仪宁神情忽变,便不再说下去,只静默坐着等他开口。
傅仪宁长舒一口气,拍了拍她的手:“朕知道你是替朕考虑,想慰良臣。只是谢景年他不一样。”
懿兰不明白,却也不问,只说:“是臣妾莽撞了。其实是家妹正值待嫁之龄,臣妾想为她挑一门好亲事。臣妾不识得什么朝廷大员,便只想到了谢大人。”
傅仪宁了然,点了点头:“便是方才那位?”
“是,她是臣妾的二妹,闺名嘉兰。”
“既是你的妹妹,确实可择一贵婿。人选嘛,叫仪礼司去挑就是了,朕到时亲自下旨为她赐婚。满朝勋贵、皇亲国戚,都可以。只是谢景年,他不会应这门亲事。
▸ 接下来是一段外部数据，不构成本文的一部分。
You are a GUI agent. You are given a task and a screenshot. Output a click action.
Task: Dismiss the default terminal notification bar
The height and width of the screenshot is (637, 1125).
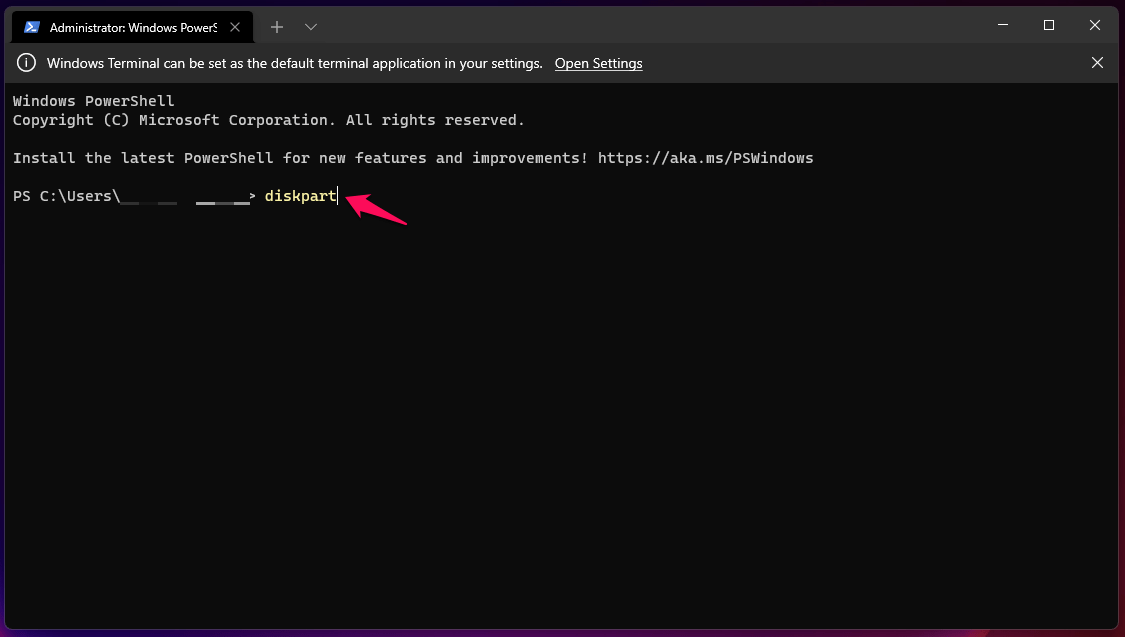[1097, 63]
”
懿兰奇怪:“皇上下旨他也不应么?”
傅仪宁点了点头,起身看向窗外光秃秃的树干,逆着光的身影有些模糊。
“朕曾允诺谢景年,绝不下旨为他指婚。他也曾在梅树下立誓,此生不再娶。朕知道他,若朕指婚,他是真肯赴死的。”
“谢大人……可是有心上人?”
傅仪宁没有回答,只是问:“外头那两棵是什么树?”
懿兰顺着他的目光向窗外望去:“皇上忘了?是您赏的玉兰树。”
“……到底是少了些清骨。”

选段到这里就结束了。